Exercise objective: Every line from the one with "Screen dimensions: 835x1218" to the final line of the records should be printed exactly as it is, with pictures left out.

Working data:
····················

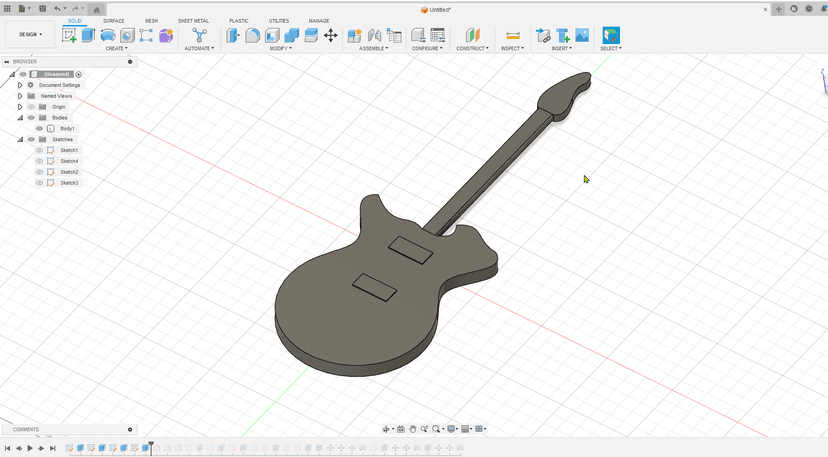
Task: Collapse the Sketches folder in browser
Action: pos(20,140)
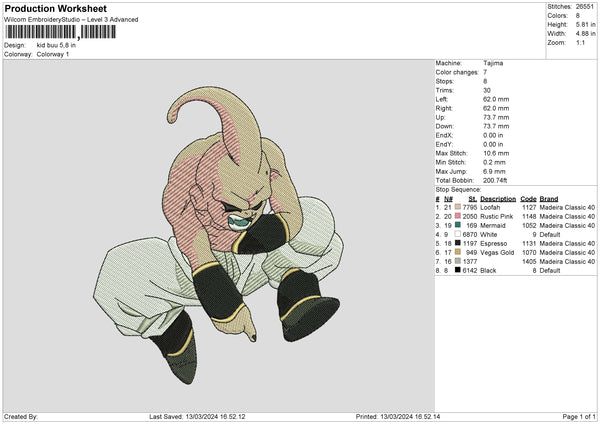600x424 pixels.
Task: Select the Code column header
Action: tap(528, 198)
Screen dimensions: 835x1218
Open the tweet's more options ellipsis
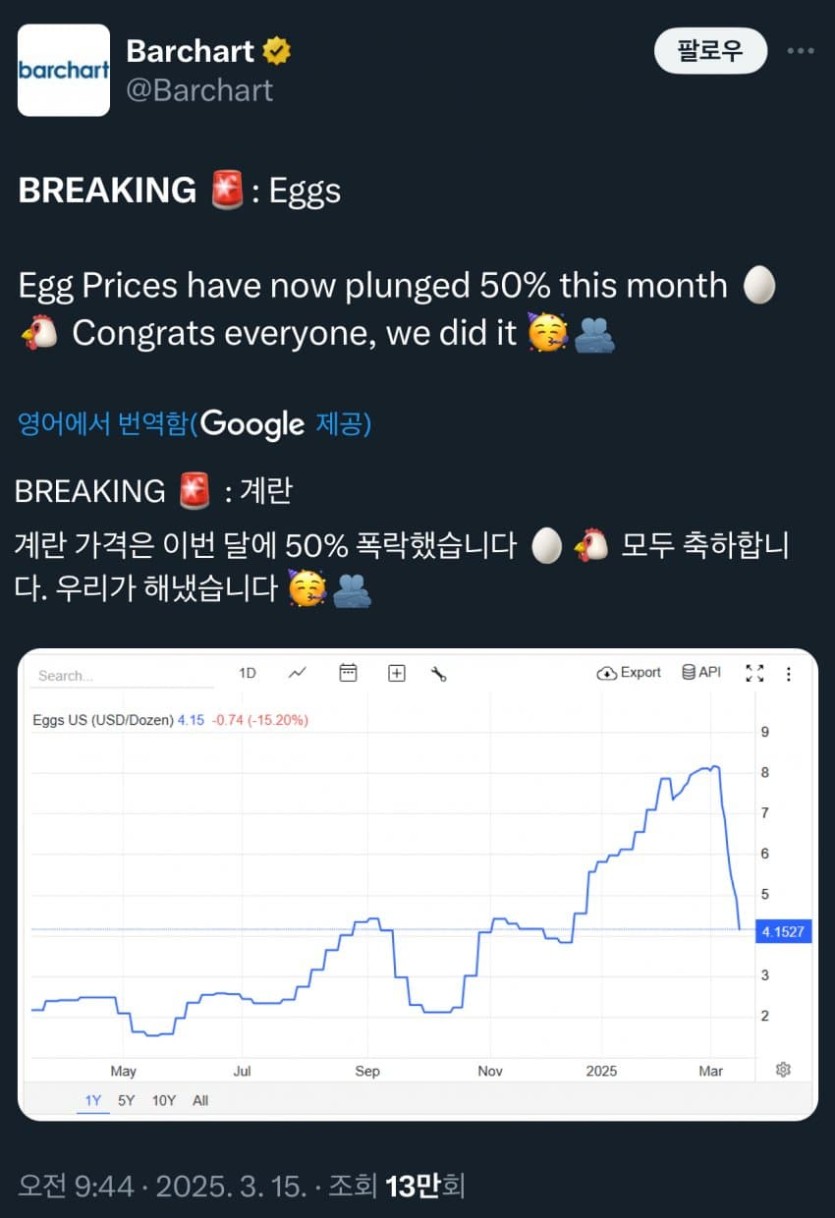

····················

Answer box:
Screen dimensions: 835x1218
Open the tweet's more options ellipsis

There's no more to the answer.